[Source data]
-------------------------

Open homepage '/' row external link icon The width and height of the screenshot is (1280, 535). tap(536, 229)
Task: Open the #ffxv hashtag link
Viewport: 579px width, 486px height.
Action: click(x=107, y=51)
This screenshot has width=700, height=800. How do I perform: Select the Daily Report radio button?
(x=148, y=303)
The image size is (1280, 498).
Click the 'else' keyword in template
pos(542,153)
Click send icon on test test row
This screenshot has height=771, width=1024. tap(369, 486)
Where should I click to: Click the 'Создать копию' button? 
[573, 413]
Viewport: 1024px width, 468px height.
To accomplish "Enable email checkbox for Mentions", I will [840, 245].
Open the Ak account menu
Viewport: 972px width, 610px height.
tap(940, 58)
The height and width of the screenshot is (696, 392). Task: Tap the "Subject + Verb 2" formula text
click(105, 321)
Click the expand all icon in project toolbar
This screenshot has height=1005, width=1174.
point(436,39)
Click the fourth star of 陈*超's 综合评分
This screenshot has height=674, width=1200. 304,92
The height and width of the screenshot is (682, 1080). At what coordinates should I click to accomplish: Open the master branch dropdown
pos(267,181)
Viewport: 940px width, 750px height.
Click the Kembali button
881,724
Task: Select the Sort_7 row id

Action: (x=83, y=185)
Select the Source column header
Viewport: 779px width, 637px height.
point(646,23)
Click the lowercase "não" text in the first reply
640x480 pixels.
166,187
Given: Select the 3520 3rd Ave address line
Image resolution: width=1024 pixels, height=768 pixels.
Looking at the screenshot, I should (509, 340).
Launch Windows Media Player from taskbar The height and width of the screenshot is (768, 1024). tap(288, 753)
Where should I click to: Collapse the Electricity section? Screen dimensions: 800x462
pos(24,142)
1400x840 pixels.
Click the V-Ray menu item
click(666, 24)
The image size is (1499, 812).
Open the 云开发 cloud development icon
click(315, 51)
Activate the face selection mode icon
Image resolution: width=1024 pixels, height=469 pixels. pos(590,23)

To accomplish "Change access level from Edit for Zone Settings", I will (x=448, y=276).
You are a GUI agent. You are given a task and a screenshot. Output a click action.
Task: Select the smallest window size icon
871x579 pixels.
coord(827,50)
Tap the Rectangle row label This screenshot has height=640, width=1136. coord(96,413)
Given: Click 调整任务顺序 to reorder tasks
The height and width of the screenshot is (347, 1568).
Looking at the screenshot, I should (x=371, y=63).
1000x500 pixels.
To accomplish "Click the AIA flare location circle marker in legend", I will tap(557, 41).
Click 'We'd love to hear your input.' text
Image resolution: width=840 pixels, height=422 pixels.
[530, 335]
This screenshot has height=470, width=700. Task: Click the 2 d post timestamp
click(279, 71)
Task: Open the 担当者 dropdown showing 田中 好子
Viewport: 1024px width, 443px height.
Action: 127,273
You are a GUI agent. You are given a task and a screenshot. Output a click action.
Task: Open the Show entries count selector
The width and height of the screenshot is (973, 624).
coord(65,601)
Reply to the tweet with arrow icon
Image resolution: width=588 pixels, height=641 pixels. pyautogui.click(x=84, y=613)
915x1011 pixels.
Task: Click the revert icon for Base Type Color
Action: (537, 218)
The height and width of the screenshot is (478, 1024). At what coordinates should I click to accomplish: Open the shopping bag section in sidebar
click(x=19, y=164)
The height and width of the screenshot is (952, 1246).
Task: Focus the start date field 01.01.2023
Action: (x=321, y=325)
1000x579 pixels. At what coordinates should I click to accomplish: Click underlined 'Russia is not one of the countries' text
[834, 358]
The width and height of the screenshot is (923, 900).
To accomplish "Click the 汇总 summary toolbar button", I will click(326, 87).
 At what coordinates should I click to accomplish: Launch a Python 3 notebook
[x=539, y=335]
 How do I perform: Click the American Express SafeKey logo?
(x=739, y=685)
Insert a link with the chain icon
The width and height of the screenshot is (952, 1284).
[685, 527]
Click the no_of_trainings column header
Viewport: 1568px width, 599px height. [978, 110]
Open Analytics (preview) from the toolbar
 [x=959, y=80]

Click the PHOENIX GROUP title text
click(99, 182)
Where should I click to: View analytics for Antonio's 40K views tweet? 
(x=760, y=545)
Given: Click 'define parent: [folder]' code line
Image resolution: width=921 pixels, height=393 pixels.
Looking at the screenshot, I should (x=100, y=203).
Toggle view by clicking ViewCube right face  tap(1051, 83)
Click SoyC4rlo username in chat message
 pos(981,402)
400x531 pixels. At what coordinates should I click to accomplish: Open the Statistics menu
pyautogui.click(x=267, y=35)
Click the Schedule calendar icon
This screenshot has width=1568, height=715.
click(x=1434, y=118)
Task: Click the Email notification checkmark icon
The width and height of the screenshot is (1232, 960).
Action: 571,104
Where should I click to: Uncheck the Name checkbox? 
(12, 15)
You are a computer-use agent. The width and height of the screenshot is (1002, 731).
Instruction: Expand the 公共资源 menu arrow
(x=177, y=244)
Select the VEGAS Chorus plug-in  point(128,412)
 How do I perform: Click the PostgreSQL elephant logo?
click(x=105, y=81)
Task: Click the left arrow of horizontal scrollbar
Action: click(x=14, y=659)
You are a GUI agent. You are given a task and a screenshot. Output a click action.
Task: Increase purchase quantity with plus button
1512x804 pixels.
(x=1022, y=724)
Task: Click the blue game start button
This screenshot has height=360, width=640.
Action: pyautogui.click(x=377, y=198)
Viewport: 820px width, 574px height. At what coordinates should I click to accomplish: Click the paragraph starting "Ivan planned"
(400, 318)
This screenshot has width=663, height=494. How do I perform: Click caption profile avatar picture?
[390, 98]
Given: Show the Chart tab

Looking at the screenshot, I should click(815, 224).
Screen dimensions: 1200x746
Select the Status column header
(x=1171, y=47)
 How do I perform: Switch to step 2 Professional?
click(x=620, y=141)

-------------------------

▶ Task to carry out: Exact copies of the line with "Select the VEGAS" and of every later line in the entries make up the whole answer.

▶ Your solution:
Select the VEGAS Chorus plug-in  point(128,412)
 How do I perform: Click the PostgreSQL elephant logo?
click(x=105, y=81)
Task: Click the left arrow of horizontal scrollbar
Action: click(x=14, y=659)
You are a GUI agent. You are given a task and a screenshot. Output a click action.
Task: Increase purchase quantity with plus button
1512x804 pixels.
(x=1022, y=724)
Task: Click the blue game start button
This screenshot has height=360, width=640.
Action: pyautogui.click(x=377, y=198)
Viewport: 820px width, 574px height. At what coordinates should I click to accomplish: Click the paragraph starting "Ivan planned"
(400, 318)
This screenshot has width=663, height=494. How do I perform: Click caption profile avatar picture?
[390, 98]
Given: Show the Chart tab

Looking at the screenshot, I should click(815, 224).
Screen dimensions: 1200x746
Select the Status column header
(x=1171, y=47)
 How do I perform: Switch to step 2 Professional?
click(x=620, y=141)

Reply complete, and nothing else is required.